Figure 3

PDL241 inhibits Ig production from PBMC by specifically depleting plasmablasts and plasma cells. (A) Time course of inhibition of IgM production from PBMC. Representative of n = 2 experiments. (B) Inhibition of IgM by PDL241 is dependent on mAb concentration and intact mAb, as F(ab’)2 fragments of PDL241 showed no activity. The dose dependent inhibition of IgM by PDL241 was demonstrated in >10 donors; F(ab’)2 experiment was a representative experiment of two. (C) Depletion of NK cells but not monocytes from PBMC reduces the inhibitory activity of PDL241. Representative experiment of n = 4; P = 0.01 for NK cell depleted compared to PBMC. (D) PDL241 treatment results in specific reduction in plasmablast counts in PBMC cultures. In contrast to rituximab (open bars), PDL241 treatment (closed bars) of PBMC specifically depleted plasma cells but not B cells from PBMC cultures. Counts were expressed as% of cIgG1-treated cultures.
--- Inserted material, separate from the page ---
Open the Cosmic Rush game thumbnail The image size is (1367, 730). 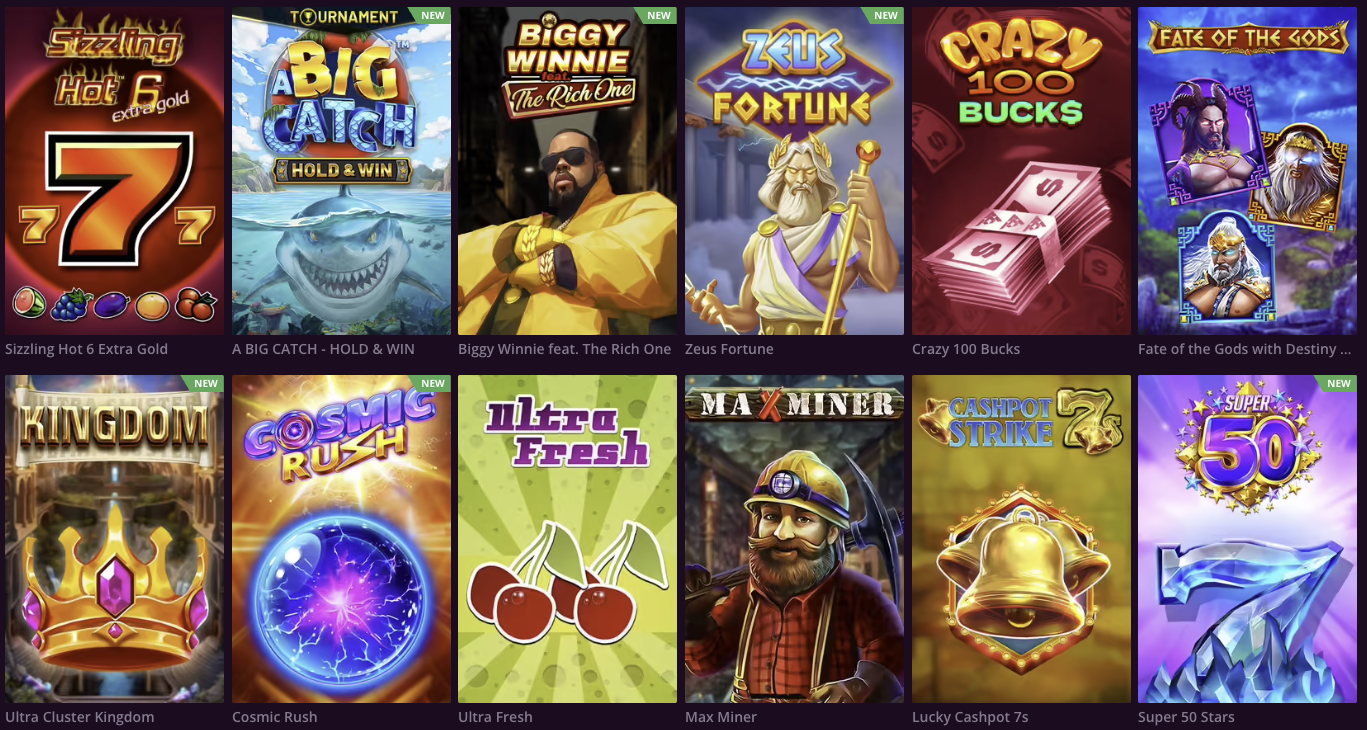coord(341,539)
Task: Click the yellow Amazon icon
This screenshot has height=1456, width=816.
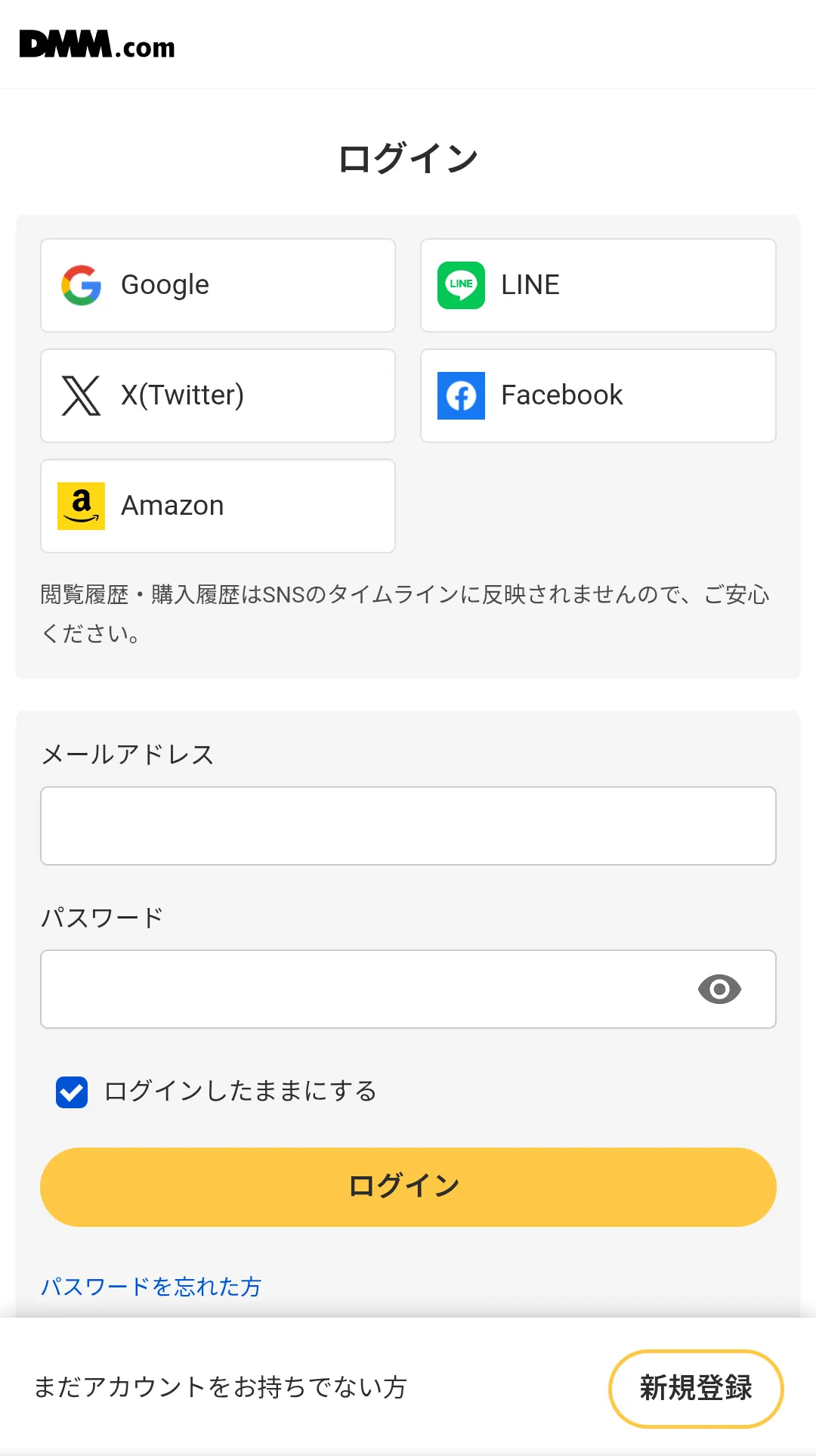Action: point(81,506)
Data represent the mean and SD of n = 6 experiments from distinct donors. P ≤0.001 for B cell depletion by rituxan compared to PDL241 at 1 and 10 μg/ml. (E) CD319 was highly expressed on plasmablasts in PBMC cultures, (left panel, black histogram). Dot plots showing CD27 + CD38+ plasmablasts following treatment with cIgG1 control (middle panel) or PDL241 (right panel). Ig, immunoglobulin; mAB, monoclonal antibody; NK, natural killer; PBMC, peripheral blood mononuclear cells; SD, standard deviation.